WHAT TO DO:
Revise the records below so that every "GUI agent" becomes "interface agent", with nothing else changed.

(Records)
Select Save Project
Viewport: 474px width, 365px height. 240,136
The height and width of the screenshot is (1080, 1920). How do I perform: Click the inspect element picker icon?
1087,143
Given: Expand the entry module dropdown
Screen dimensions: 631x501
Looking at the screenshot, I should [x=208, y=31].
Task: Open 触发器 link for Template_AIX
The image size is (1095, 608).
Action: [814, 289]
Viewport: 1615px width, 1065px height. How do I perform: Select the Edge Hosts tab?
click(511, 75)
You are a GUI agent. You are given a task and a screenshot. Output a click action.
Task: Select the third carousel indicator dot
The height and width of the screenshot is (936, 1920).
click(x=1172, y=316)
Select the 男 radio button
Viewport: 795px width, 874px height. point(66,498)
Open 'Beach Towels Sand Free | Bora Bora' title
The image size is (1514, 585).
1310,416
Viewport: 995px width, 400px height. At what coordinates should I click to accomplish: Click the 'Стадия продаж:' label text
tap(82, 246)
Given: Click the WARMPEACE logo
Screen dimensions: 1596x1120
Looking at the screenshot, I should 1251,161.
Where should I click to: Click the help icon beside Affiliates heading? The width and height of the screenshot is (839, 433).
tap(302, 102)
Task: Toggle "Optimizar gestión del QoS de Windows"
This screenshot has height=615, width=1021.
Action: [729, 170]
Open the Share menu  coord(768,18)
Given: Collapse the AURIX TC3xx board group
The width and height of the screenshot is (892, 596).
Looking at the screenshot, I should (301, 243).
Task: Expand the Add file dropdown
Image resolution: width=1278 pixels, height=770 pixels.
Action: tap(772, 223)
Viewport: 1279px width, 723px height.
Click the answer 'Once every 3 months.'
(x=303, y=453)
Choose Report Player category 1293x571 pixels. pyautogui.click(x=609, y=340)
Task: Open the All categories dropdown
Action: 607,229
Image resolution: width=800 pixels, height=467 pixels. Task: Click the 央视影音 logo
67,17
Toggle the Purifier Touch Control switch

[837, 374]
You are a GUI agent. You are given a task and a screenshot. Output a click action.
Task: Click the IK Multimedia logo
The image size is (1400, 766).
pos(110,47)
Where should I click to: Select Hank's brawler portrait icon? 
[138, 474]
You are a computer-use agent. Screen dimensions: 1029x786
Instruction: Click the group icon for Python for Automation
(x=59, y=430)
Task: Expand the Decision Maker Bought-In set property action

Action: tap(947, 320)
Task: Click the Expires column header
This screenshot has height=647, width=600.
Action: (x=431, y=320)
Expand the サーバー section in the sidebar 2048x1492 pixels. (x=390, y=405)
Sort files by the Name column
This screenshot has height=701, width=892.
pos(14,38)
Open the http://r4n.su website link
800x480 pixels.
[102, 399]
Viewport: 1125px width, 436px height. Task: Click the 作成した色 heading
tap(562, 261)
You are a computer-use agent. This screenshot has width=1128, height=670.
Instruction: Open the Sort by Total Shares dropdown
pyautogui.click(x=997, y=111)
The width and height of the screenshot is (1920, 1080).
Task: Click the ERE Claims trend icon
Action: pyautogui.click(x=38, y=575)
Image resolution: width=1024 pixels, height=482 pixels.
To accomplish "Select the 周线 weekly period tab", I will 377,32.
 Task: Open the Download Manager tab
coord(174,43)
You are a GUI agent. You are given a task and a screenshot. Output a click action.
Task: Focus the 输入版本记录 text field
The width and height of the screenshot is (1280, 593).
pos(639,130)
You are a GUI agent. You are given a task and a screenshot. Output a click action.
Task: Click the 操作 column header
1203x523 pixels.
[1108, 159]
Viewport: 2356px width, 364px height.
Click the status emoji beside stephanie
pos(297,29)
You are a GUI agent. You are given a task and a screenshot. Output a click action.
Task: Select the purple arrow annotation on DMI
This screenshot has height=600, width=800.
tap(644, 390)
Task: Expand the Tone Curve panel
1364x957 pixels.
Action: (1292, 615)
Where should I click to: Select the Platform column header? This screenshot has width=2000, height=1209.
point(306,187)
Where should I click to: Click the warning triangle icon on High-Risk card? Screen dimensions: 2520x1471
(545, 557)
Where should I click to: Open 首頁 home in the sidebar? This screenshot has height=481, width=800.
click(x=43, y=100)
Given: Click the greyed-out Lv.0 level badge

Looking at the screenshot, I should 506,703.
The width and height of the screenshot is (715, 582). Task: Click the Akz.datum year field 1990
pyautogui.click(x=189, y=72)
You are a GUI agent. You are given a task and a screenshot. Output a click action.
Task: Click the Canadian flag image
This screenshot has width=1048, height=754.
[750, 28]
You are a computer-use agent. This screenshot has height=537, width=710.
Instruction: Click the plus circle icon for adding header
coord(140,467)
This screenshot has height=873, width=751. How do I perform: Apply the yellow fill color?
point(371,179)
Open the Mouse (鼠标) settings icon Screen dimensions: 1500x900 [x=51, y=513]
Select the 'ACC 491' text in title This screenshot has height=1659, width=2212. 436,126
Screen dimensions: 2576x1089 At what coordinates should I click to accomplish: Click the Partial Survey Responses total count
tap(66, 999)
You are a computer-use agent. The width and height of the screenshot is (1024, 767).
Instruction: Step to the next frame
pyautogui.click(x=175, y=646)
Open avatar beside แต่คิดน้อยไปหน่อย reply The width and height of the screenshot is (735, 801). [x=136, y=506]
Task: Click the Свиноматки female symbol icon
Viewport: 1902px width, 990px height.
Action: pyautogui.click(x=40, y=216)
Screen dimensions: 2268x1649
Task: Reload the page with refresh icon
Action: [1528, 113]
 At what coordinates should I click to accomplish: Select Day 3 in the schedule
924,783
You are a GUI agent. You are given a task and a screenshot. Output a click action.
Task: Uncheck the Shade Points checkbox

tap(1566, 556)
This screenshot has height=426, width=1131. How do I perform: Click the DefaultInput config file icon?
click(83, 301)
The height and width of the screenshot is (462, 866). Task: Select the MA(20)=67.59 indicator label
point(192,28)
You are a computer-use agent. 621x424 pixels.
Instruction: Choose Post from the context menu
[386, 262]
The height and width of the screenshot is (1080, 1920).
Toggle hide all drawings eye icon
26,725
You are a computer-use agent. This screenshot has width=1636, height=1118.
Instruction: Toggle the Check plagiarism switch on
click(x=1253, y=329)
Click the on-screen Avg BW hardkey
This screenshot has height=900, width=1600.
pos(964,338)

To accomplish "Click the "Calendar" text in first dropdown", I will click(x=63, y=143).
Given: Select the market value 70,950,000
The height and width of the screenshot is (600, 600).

RESULT FOR THIS TASK:
Select Save Project
Viewport: 474px width, 365px height. 240,136
The height and width of the screenshot is (1080, 1920). How do I perform: Click the inspect element picker icon?
1087,143
Given: Expand the entry module dropdown
Screen dimensions: 631x501
Looking at the screenshot, I should [x=208, y=31].
Task: Open 触发器 link for Template_AIX
The image size is (1095, 608).
Action: [814, 289]
Viewport: 1615px width, 1065px height. How do I perform: Select the Edge Hosts tab?
click(511, 75)
You are a interface agent. You are given a task and a screenshot. Output a click action.
Task: Select the third carousel indicator dot
The height and width of the screenshot is (936, 1920).
click(x=1172, y=316)
Select the 男 radio button
Viewport: 795px width, 874px height. point(66,498)
Open 'Beach Towels Sand Free | Bora Bora' title
The image size is (1514, 585).
1310,416
Viewport: 995px width, 400px height. At what coordinates should I click to accomplish: Click the 'Стадия продаж:' label text
tap(82, 246)
Given: Click the WARMPEACE logo
Screen dimensions: 1596x1120
Looking at the screenshot, I should 1251,161.
Where should I click to: Click the help icon beside Affiliates heading? The width and height of the screenshot is (839, 433).
tap(302, 102)
Task: Toggle "Optimizar gestión del QoS de Windows"
This screenshot has height=615, width=1021.
Action: [729, 170]
Open the Share menu  coord(768,18)
Given: Collapse the AURIX TC3xx board group
The width and height of the screenshot is (892, 596).
Looking at the screenshot, I should (301, 243).
Task: Expand the Add file dropdown
Image resolution: width=1278 pixels, height=770 pixels.
Action: tap(772, 223)
Viewport: 1279px width, 723px height.
Click the answer 'Once every 3 months.'
(x=303, y=453)
Choose Report Player category 1293x571 pixels. pyautogui.click(x=609, y=340)
Task: Open the All categories dropdown
Action: 607,229
Image resolution: width=800 pixels, height=467 pixels. Task: Click the 央视影音 logo
67,17
Toggle the Purifier Touch Control switch

[837, 374]
You are a interface agent. You are given a task and a screenshot. Output a click action.
Task: Click the IK Multimedia logo
The image size is (1400, 766).
pos(110,47)
Where should I click to: Select Hank's brawler portrait icon? 
[138, 474]
You are a computer-use agent. Screen dimensions: 1029x786
Instruction: Click the group icon for Python for Automation
(x=59, y=430)
Task: Expand the Decision Maker Bought-In set property action

Action: tap(947, 320)
Task: Click the Expires column header
This screenshot has height=647, width=600.
Action: (x=431, y=320)
Expand the サーバー section in the sidebar 2048x1492 pixels. (x=390, y=405)
Sort files by the Name column
This screenshot has height=701, width=892.
pos(14,38)
Open the http://r4n.su website link
800x480 pixels.
[102, 399]
Viewport: 1125px width, 436px height. Task: Click the 作成した色 heading
tap(562, 261)
You are a computer-use agent. This screenshot has width=1128, height=670.
Instruction: Open the Sort by Total Shares dropdown
pyautogui.click(x=997, y=111)
The width and height of the screenshot is (1920, 1080).
Task: Click the ERE Claims trend icon
Action: pyautogui.click(x=38, y=575)
Image resolution: width=1024 pixels, height=482 pixels.
To accomplish "Select the 周线 weekly period tab", I will 377,32.
 Task: Open the Download Manager tab
coord(174,43)
You are a interface agent. You are given a task and a screenshot. Output a click action.
Task: Focus the 输入版本记录 text field
The width and height of the screenshot is (1280, 593).
pos(639,130)
You are a interface agent. You are given a task and a screenshot. Output a click action.
Task: Click the 操作 column header
1203x523 pixels.
[1108, 159]
Viewport: 2356px width, 364px height.
Click the status emoji beside stephanie
pos(297,29)
You are a interface agent. You are given a task and a screenshot. Output a click action.
Task: Select the purple arrow annotation on DMI
This screenshot has height=600, width=800.
tap(644, 390)
Task: Expand the Tone Curve panel
1364x957 pixels.
Action: (1292, 615)
Where should I click to: Select the Platform column header? This screenshot has width=2000, height=1209.
point(306,187)
Where should I click to: Click the warning triangle icon on High-Risk card? Screen dimensions: 2520x1471
(545, 557)
Where should I click to: Open 首頁 home in the sidebar? This screenshot has height=481, width=800.
click(x=43, y=100)
Given: Click the greyed-out Lv.0 level badge

Looking at the screenshot, I should 506,703.
The width and height of the screenshot is (715, 582). Task: Click the Akz.datum year field 1990
pyautogui.click(x=189, y=72)
You are a interface agent. You are given a task and a screenshot. Output a click action.
Task: Click the Canadian flag image
This screenshot has width=1048, height=754.
[750, 28]
You are a computer-use agent. This screenshot has height=537, width=710.
Instruction: Click the plus circle icon for adding header
coord(140,467)
This screenshot has height=873, width=751. How do I perform: Apply the yellow fill color?
point(371,179)
Open the Mouse (鼠标) settings icon Screen dimensions: 1500x900 [x=51, y=513]
Select the 'ACC 491' text in title This screenshot has height=1659, width=2212. 436,126
Screen dimensions: 2576x1089 At what coordinates should I click to accomplish: Click the Partial Survey Responses total count
tap(66, 999)
You are a computer-use agent. The width and height of the screenshot is (1024, 767).
Instruction: Step to the next frame
pyautogui.click(x=175, y=646)
Open avatar beside แต่คิดน้อยไปหน่อย reply The width and height of the screenshot is (735, 801). [x=136, y=506]
Task: Click the Свиноматки female symbol icon
Viewport: 1902px width, 990px height.
Action: pyautogui.click(x=40, y=216)
Screen dimensions: 2268x1649
Task: Reload the page with refresh icon
Action: [1528, 113]
 At what coordinates should I click to accomplish: Select Day 3 in the schedule
924,783
You are a interface agent. You are given a task and a screenshot. Output a click action.
Task: Uncheck the Shade Points checkbox

tap(1566, 556)
This screenshot has height=426, width=1131. How do I perform: Click the DefaultInput config file icon?
click(83, 301)
The height and width of the screenshot is (462, 866). Task: Select the MA(20)=67.59 indicator label
point(192,28)
You are a computer-use agent. 621x424 pixels.
Instruction: Choose Post from the context menu
[386, 262]
The height and width of the screenshot is (1080, 1920).
Toggle hide all drawings eye icon
26,725
You are a computer-use agent. This screenshot has width=1636, height=1118.
Instruction: Toggle the Check plagiarism switch on
click(x=1253, y=329)
Click the on-screen Avg BW hardkey
This screenshot has height=900, width=1600.
pos(964,338)

To accomplish "Click the "Calendar" text in first dropdown", I will click(x=63, y=143).
Given: Select the market value 70,950,000
The height and width of the screenshot is (600, 600).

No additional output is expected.